*** Opening of Exercise data ***

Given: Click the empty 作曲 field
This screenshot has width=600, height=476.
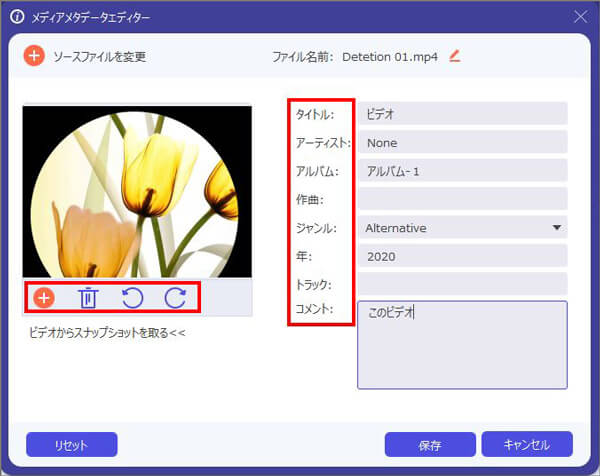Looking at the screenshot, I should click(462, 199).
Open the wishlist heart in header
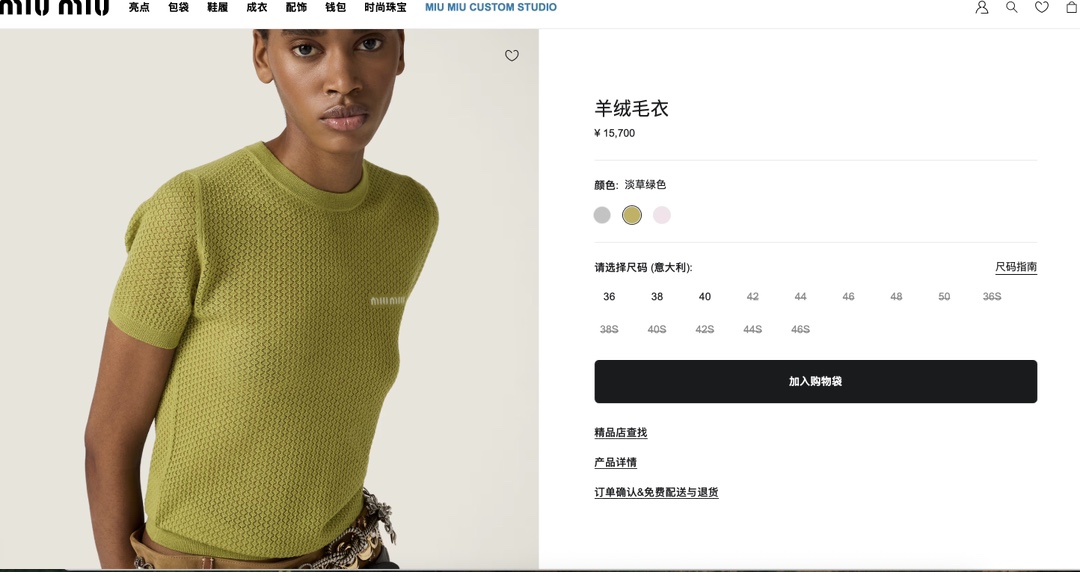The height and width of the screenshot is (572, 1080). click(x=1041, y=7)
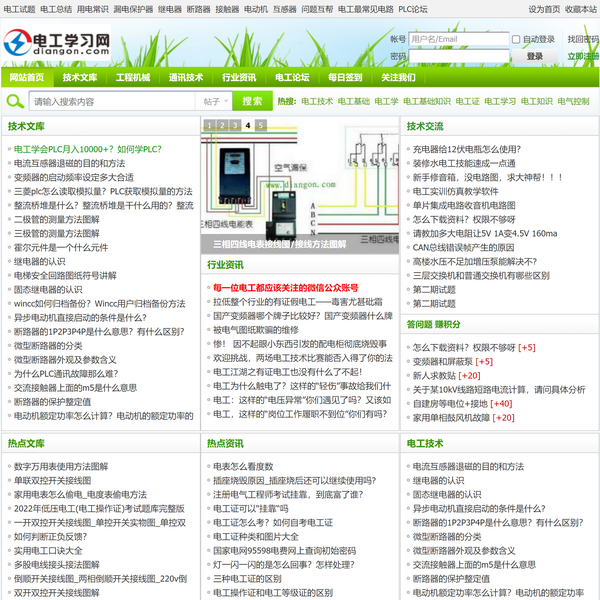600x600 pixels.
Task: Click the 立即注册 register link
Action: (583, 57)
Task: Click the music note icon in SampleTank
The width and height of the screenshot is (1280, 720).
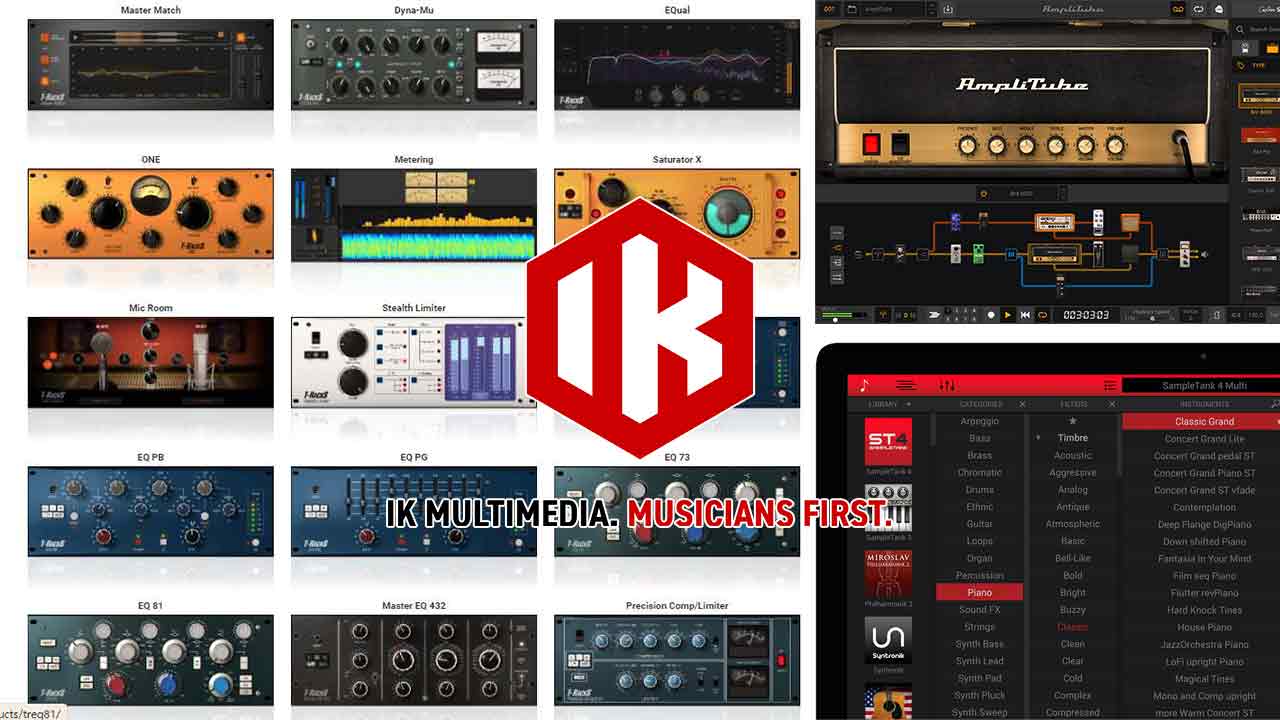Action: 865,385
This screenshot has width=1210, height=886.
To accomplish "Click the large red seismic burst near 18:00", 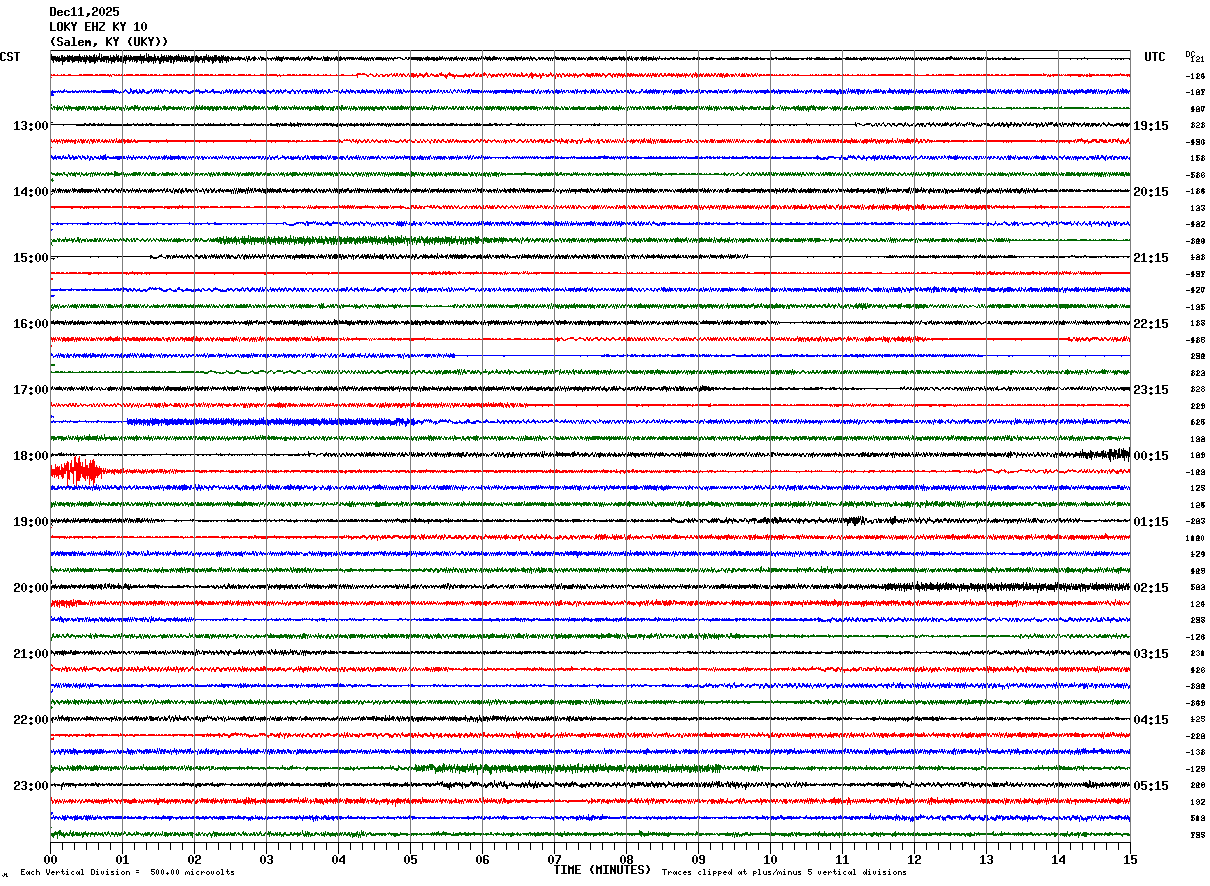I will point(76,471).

*** Close of Exercise data ***

● Work required: Range to copy from the records above: the line containing "Open the wishlist heart in header" to the line containing "This screenshot has width=1210, height=886.", both included. Output those lines exactly and only those, skipping pictures.

● Task result:
Open the wishlist heart in header
The height and width of the screenshot is (572, 1080). click(x=1041, y=7)
600x600 pixels.
Task: Click the 立即注册 register link
Action: (583, 57)
Task: Click the music note icon in SampleTank
The width and height of the screenshot is (1280, 720).
Action: 865,385
This screenshot has width=1210, height=886.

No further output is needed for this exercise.